§ **WHAT NEEDS TO BE DONE**
Check every line of the data below for "will". Copy each one that has it.

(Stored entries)

---

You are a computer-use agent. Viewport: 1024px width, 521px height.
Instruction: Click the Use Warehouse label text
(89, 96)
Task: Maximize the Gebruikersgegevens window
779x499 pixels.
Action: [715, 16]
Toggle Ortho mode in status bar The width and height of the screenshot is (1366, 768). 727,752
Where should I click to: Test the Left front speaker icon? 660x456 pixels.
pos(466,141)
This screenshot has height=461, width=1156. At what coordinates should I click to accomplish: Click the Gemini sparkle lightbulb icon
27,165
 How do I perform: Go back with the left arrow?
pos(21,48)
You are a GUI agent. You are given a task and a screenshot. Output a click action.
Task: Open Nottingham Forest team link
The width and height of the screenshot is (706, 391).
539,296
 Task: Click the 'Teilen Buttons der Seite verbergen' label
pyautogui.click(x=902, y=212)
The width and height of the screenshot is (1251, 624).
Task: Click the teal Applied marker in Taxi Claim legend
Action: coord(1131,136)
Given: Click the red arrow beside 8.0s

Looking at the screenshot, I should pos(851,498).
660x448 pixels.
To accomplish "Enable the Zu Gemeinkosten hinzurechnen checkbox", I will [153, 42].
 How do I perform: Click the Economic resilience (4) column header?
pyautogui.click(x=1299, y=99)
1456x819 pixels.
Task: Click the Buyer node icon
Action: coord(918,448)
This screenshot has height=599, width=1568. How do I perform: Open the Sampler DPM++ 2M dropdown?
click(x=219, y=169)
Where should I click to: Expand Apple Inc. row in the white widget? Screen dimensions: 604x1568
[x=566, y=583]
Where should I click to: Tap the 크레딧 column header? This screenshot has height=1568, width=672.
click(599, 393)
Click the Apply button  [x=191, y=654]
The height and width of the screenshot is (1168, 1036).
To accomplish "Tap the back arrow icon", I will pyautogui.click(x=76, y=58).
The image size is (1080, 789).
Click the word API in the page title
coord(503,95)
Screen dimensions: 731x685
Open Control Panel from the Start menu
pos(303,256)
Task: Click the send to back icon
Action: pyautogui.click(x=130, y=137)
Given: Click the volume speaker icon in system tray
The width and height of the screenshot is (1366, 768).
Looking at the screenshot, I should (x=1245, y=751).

---

§ **EXERCISE SOLUTION**
To accomplish "Enable the Zu Gemeinkosten hinzurechnen checkbox", I will [153, 42].
To accomplish "Tap the back arrow icon", I will pyautogui.click(x=76, y=58).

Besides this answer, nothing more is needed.